WHAT YOU SHOULD DO: Turn every line of the records below into a Markdown table with two columns, Row and Line. Put the row number under Row and leave out blank lines.
-- START OF RECORDS PROVIDED --
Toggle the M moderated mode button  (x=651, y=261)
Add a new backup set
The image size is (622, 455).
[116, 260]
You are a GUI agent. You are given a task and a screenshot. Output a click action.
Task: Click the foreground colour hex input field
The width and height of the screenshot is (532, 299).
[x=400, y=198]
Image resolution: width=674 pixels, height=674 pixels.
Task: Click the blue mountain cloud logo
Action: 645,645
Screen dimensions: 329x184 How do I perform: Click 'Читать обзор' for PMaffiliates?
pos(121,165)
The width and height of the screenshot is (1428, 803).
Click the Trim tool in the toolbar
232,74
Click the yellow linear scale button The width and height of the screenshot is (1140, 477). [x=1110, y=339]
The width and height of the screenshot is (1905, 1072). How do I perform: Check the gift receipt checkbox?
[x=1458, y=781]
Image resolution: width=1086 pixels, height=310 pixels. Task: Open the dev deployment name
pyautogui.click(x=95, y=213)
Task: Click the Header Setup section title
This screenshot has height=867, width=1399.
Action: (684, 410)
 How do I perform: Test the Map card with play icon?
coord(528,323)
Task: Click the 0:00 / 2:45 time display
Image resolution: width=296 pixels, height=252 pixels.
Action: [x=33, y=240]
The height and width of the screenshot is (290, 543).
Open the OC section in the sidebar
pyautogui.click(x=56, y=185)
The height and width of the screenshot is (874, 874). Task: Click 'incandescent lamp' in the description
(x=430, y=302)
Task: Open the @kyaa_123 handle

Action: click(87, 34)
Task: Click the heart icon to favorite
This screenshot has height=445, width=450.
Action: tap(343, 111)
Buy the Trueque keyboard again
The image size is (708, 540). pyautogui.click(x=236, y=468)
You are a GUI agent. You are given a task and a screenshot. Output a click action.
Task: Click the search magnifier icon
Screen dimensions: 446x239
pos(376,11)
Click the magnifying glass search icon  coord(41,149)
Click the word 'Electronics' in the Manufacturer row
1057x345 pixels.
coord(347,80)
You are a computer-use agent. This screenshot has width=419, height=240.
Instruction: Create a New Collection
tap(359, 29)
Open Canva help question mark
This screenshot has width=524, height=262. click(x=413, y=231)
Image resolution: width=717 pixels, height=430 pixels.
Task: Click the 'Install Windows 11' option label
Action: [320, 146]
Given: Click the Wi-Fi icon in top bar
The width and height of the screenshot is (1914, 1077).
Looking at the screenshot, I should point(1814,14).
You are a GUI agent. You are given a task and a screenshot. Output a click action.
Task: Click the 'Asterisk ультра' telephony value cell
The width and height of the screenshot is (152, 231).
-- END OF RECORDS PROVIDED --
EXERCISE RESPONSE:
| Row | Line |
|---|---|
| 1 | Toggle the M moderated mode button  (x=651, y=261) |
| 2 | Add a new backup set |
| 3 | The image size is (622, 455). |
| 4 | [116, 260] |
| 5 | You are a GUI agent. You are given a task and a screenshot. Output a click action. |
| 6 | Task: Click the foreground colour hex input field |
| 7 | The width and height of the screenshot is (532, 299). |
| 8 | [x=400, y=198] |
| 9 | Image resolution: width=674 pixels, height=674 pixels. |
| 10 | Task: Click the blue mountain cloud logo |
| 11 | Action: 645,645 |
| 12 | Screen dimensions: 329x184 How do I perform: Click 'Читать обзор' for PMaffiliates? |
| 13 | pos(121,165) |
| 14 | The width and height of the screenshot is (1428, 803). |
| 15 | Click the Trim tool in the toolbar |
| 16 | 232,74 |
| 17 | Click the yellow linear scale button The width and height of the screenshot is (1140, 477). [x=1110, y=339] |
| 18 | The width and height of the screenshot is (1905, 1072). How do I perform: Check the gift receipt checkbox? |
| 19 | [x=1458, y=781] |
| 20 | Image resolution: width=1086 pixels, height=310 pixels. Task: Open the dev deployment name |
| 21 | pyautogui.click(x=95, y=213) |
| 22 | Task: Click the Header Setup section title |
| 23 | This screenshot has height=867, width=1399. |
| 24 | Action: (684, 410) |
| 25 |  How do I perform: Test the Map card with play icon? |
| 26 | coord(528,323) |
| 27 | Task: Click the 0:00 / 2:45 time display |
| 28 | Image resolution: width=296 pixels, height=252 pixels. |
| 29 | Action: [x=33, y=240] |
| 30 | The height and width of the screenshot is (290, 543). |
| 31 | Open the OC section in the sidebar |
| 32 | pyautogui.click(x=56, y=185) |
| 33 | The height and width of the screenshot is (874, 874). Task: Click 'incandescent lamp' in the description |
| 34 | (x=430, y=302) |
| 35 | Task: Open the @kyaa_123 handle |
| 36 | Action: click(87, 34) |
| 37 | Task: Click the heart icon to favorite |
| 38 | This screenshot has height=445, width=450. |
| 39 | Action: tap(343, 111) |
| 40 | Buy the Trueque keyboard again |
| 41 | The image size is (708, 540). pyautogui.click(x=236, y=468) |
| 42 | You are a GUI agent. You are given a task and a screenshot. Output a click action. |
| 43 | Task: Click the search magnifier icon |
| 44 | Screen dimensions: 446x239 |
| 45 | pos(376,11) |
| 46 | Click the magnifying glass search icon  coord(41,149) |
| 47 | Click the word 'Electronics' in the Manufacturer row |
| 48 | 1057x345 pixels. |
| 49 | coord(347,80) |
| 50 | You are a computer-use agent. This screenshot has width=419, height=240. |
| 51 | Instruction: Create a New Collection |
| 52 | tap(359, 29) |
| 53 | Open Canva help question mark |
| 54 | This screenshot has width=524, height=262. click(x=413, y=231) |
| 55 | Image resolution: width=717 pixels, height=430 pixels. |
| 56 | Task: Click the 'Install Windows 11' option label |
| 57 | Action: [320, 146] |
| 58 | Given: Click the Wi-Fi icon in top bar |
| 59 | The width and height of the screenshot is (1914, 1077). |
| 60 | Looking at the screenshot, I should point(1814,14). |
| 61 | You are a GUI agent. You are given a task and a screenshot. Output a click action. |
| 62 | Task: Click the 'Asterisk ультра' telephony value cell |
| 63 | The width and height of the screenshot is (152, 231). |